::: Task data

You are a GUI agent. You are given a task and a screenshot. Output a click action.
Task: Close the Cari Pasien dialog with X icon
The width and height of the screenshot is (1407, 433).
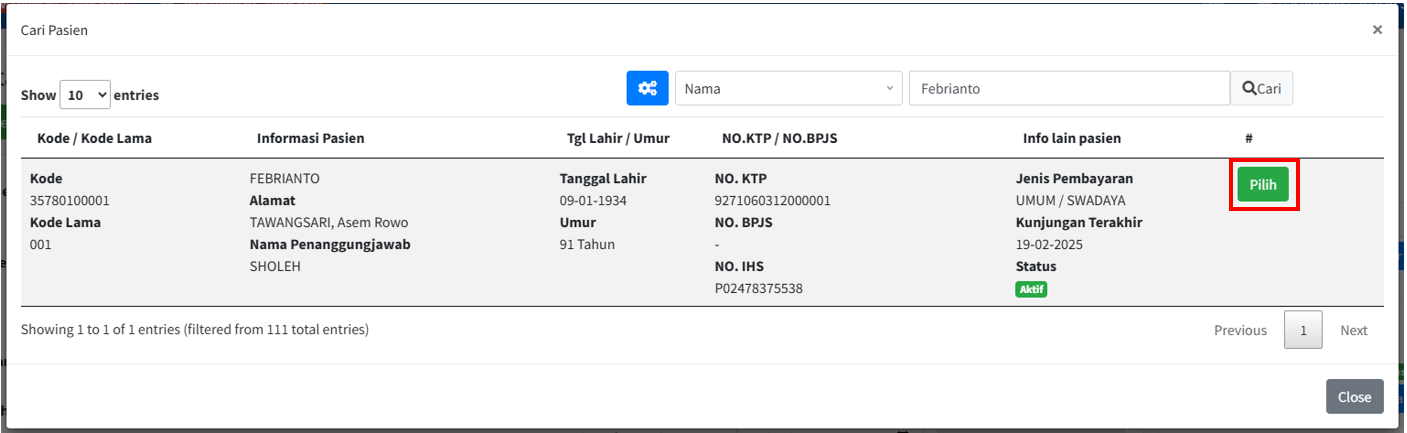[x=1377, y=30]
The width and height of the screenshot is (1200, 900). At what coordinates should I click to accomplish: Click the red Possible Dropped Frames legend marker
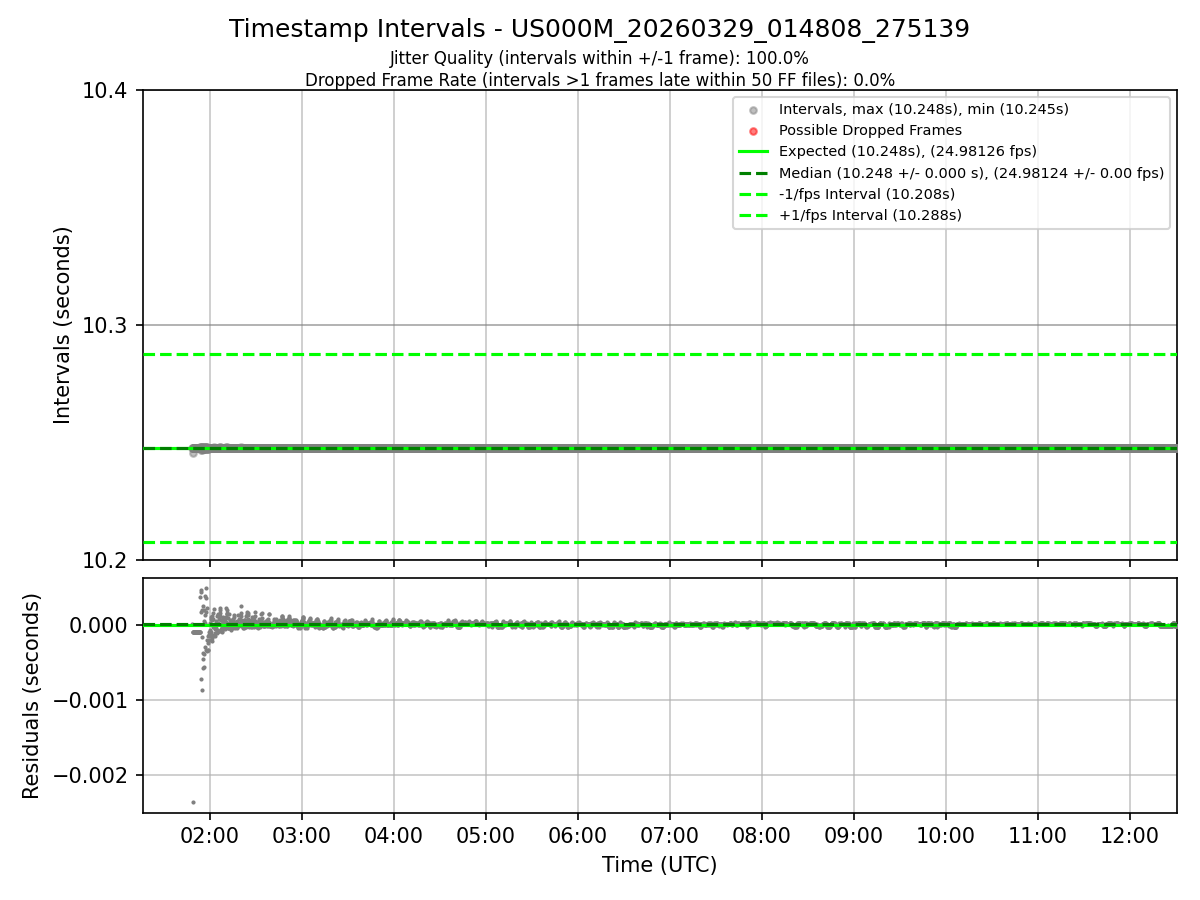click(754, 131)
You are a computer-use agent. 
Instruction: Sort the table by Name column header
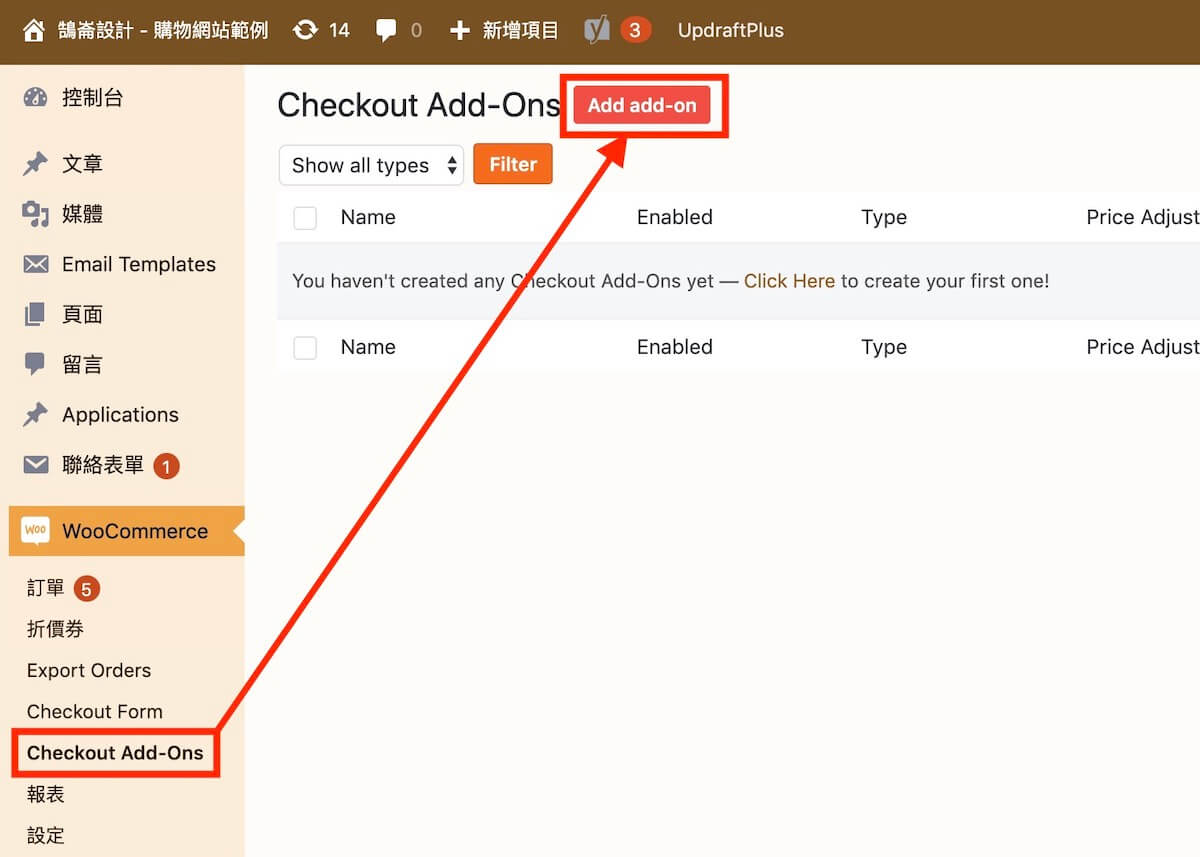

::::::

Objective:
Edit the lines above by replacing every "screenshot" with "screen capture" and keeping everything else the same. Leave out the pictures when you write the lines again.

Exercise output:
You are a GUI agent. You are given a task and a screen capture. Output a click action.
Task: Close the Cari Pasien dialog with X icon
The width and height of the screen capture is (1407, 433).
[x=1377, y=30]
The width and height of the screen capture is (1200, 900). At what coordinates should I click to accomplish: Click the red Possible Dropped Frames legend marker
click(754, 131)
You are a computer-use agent. 
Instruction: Sort the table by Name column header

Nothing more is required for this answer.